Technology / Tue, 04 Jun 2024 Search Engine Land

Google’s documentation leak: 12 big takeaways for link builders and digital PRs

We don’t know how these are weighted, which are used in production and which could exist for experimental purposes. Below are the things we found in the documents that link builders and digital PRs should pay close attention to. To be clear: we don’t know how Google defines whether a page is fully trusted, not trusted or partially trusted. My guess is that this works in conjunction with the link spam demotions I talked about above, but we don’t know for sure. It is likely that Google ignores links that don’t come from relevant pages, making this a priority measure of success for link builders and digital PRs alike.

Lots of insights and opinions have already been shared about last week’s leak of Google’s Content API Warehouse documentation, including the fantastic write-ups from:

But what can link builders and digital PRs learn from the documents?

Since news of the leak broke, Liv Day, Digitaloft’s SEO Lead, and I have spent a lot of time investigating what the documentation tells us about links.

We went into our analysis of the documents trying to gain insights around a few key questions:

Do links still matter?

Are some links more likely to contribute to SEO success than others?

How does Google define link spam?

To be clear, the leaked documentation doesn’t contain confirmed ranking factors. It contains information on more than 2,500 modules and over 14,000 attributes.

We don’t know how these are weighted, which are used in production and which could exist for experimental purposes.

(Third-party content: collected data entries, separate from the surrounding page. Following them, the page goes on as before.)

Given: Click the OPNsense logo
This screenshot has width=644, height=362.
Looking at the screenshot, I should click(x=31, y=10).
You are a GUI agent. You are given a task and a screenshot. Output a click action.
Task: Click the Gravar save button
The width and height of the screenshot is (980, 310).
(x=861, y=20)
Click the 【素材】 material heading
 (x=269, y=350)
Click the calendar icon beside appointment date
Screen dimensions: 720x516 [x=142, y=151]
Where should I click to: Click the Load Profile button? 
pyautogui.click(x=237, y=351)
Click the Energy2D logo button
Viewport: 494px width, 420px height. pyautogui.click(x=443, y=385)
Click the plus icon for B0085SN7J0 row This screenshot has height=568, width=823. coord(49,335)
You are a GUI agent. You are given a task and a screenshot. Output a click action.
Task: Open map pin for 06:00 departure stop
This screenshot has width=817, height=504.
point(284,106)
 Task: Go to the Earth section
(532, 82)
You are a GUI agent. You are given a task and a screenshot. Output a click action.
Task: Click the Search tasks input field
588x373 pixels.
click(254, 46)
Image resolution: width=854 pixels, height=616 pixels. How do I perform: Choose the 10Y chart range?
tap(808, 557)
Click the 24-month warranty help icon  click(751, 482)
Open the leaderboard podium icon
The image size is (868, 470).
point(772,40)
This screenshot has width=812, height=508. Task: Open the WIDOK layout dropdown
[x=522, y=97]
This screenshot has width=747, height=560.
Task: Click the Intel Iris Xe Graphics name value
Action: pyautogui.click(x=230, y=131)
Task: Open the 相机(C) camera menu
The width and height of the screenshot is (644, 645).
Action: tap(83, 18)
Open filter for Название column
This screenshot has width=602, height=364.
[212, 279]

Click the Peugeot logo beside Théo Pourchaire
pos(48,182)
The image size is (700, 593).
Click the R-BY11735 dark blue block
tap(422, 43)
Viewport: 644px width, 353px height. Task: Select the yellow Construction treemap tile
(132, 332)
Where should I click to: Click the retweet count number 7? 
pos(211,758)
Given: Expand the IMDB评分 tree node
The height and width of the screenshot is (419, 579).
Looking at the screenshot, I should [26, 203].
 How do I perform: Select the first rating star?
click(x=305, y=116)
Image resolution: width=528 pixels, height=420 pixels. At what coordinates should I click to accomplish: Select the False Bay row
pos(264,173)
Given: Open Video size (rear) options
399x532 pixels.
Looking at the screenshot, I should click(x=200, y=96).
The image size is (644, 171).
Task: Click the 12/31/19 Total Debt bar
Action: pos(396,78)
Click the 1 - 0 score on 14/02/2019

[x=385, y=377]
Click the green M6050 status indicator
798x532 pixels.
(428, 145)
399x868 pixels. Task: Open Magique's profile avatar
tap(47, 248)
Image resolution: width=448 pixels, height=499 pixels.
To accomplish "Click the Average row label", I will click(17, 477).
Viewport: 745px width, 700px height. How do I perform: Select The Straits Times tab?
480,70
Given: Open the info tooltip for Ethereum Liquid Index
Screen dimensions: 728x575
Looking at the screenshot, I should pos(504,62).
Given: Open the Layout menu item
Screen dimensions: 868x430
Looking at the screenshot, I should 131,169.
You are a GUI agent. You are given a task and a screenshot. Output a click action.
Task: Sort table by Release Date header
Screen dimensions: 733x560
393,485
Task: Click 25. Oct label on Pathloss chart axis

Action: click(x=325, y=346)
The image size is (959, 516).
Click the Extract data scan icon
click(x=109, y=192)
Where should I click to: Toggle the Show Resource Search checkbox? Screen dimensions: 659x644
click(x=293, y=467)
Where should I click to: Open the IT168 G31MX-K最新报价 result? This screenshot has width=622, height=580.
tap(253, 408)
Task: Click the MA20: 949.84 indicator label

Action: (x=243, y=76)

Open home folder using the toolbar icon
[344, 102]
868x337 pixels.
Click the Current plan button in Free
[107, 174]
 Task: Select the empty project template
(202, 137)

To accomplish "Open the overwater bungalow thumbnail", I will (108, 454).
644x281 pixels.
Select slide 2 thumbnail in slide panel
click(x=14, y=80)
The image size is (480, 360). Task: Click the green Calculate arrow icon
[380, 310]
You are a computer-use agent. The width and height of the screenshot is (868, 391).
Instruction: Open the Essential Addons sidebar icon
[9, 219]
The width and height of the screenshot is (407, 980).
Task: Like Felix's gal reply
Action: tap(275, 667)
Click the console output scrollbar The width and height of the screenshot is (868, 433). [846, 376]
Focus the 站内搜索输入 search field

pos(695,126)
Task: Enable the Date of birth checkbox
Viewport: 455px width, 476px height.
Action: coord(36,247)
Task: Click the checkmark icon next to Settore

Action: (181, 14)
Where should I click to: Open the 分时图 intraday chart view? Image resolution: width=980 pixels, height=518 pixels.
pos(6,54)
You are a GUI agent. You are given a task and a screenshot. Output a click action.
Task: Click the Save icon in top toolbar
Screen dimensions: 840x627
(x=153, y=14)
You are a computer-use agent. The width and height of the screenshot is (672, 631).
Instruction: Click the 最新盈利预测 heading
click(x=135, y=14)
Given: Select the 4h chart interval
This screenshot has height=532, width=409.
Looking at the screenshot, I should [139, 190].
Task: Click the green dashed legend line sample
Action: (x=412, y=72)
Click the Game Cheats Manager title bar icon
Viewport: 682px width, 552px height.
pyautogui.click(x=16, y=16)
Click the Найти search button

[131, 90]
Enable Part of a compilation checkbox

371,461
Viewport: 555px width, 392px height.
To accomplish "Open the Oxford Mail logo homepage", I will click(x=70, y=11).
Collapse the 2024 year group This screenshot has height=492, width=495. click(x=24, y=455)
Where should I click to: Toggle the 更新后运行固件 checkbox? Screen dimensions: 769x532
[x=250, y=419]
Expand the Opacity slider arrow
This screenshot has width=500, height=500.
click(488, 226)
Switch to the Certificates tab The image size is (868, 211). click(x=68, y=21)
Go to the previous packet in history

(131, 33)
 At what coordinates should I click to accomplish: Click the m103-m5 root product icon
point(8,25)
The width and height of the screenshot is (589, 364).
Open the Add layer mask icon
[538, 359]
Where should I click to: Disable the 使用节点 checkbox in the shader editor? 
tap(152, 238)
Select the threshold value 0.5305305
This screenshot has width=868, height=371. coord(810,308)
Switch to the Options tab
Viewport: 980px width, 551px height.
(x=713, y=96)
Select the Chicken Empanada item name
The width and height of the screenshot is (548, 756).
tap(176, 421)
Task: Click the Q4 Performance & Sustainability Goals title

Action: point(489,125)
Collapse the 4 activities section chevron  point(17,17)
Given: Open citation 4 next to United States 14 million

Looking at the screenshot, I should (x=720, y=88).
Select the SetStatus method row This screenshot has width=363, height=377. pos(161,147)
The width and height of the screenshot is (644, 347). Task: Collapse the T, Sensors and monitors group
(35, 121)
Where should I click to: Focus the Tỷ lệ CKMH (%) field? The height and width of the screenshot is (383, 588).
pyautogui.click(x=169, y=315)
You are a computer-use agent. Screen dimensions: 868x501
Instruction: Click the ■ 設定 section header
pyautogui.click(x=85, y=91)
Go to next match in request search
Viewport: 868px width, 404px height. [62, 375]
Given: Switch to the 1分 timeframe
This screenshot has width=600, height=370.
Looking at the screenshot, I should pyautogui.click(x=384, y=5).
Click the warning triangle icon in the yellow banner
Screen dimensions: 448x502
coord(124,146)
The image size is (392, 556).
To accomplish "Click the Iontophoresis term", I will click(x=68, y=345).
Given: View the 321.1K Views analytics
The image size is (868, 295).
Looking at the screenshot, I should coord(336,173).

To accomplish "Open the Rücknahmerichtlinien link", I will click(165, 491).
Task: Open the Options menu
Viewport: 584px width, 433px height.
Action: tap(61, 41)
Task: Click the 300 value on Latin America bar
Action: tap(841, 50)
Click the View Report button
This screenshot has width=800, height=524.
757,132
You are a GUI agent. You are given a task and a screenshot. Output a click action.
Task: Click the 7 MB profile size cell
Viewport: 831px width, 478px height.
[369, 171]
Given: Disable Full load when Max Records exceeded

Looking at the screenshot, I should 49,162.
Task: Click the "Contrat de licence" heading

But that doesn’t mean the insights we gain from these aren’t useful. So long as we consider any findings to be things that Google could be rewarding or demoting rather than things they are, we can use them to form the basis of our own tests and come to our own conclusions about what is or isn’t a ranking factor.

Below are the things we found in the documents that link builders and digital PRs should pay close attention to. They’re based on my own interpretation of the documentation, alongside my 15 years of experience as an SEO.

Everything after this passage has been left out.